# Entries shown
((

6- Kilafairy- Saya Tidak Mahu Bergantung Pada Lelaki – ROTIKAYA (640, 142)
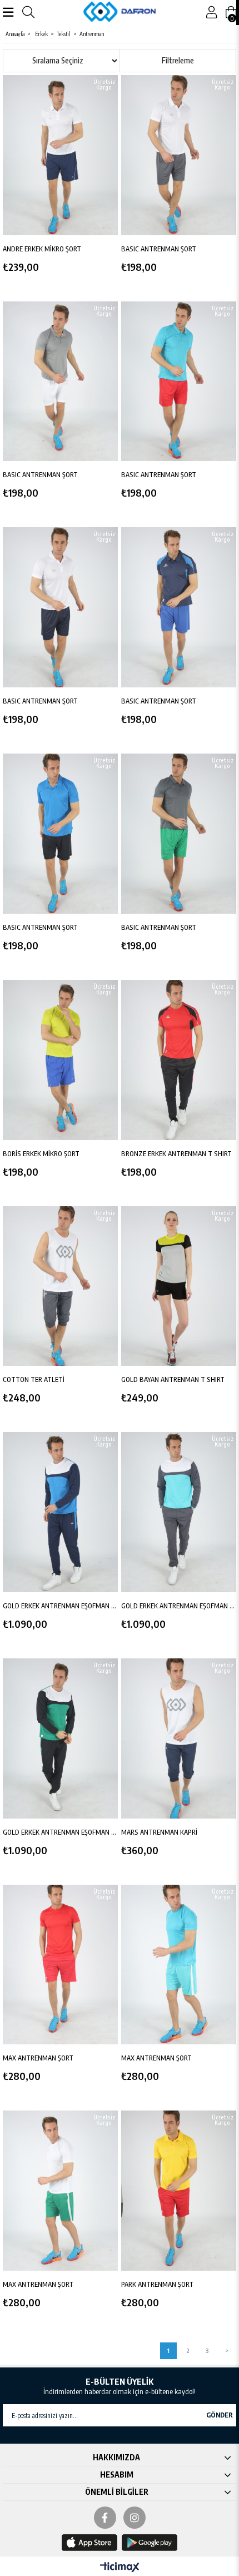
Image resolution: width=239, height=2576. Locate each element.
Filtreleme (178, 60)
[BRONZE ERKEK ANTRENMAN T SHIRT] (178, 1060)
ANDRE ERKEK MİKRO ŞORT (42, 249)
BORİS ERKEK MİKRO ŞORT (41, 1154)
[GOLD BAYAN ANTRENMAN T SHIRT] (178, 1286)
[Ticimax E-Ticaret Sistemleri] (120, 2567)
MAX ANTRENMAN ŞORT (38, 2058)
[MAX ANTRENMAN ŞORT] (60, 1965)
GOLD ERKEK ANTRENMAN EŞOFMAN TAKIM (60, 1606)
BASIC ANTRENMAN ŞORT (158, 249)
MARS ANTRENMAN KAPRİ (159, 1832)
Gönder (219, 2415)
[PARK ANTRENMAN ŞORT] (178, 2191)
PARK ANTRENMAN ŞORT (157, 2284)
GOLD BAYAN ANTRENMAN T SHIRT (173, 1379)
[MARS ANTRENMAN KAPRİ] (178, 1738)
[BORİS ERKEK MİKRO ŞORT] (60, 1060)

))

# Directions
The entries are to be written out again exactly, without their pictures.

# Exercise result
6- Kilafairy- Saya Tidak Mahu Bergantung Pada Lelaki – ROTIKAYA (640, 142)
Image resolution: width=239, height=2576. Locate each element.
Filtreleme (178, 60)
[BRONZE ERKEK ANTRENMAN T SHIRT] (178, 1060)
ANDRE ERKEK MİKRO ŞORT (42, 249)
BORİS ERKEK MİKRO ŞORT (41, 1154)
[GOLD BAYAN ANTRENMAN T SHIRT] (178, 1286)
[Ticimax E-Ticaret Sistemleri] (120, 2567)
MAX ANTRENMAN ŞORT (38, 2058)
[MAX ANTRENMAN ŞORT] (60, 1965)
GOLD ERKEK ANTRENMAN EŞOFMAN TAKIM (60, 1606)
BASIC ANTRENMAN ŞORT (158, 249)
MARS ANTRENMAN KAPRİ (159, 1832)
Gönder (219, 2415)
[PARK ANTRENMAN ŞORT] (178, 2191)
PARK ANTRENMAN ŞORT (157, 2284)
GOLD BAYAN ANTRENMAN T SHIRT (173, 1379)
[MARS ANTRENMAN KAPRİ] (178, 1738)
[BORİS ERKEK MİKRO ŞORT] (60, 1060)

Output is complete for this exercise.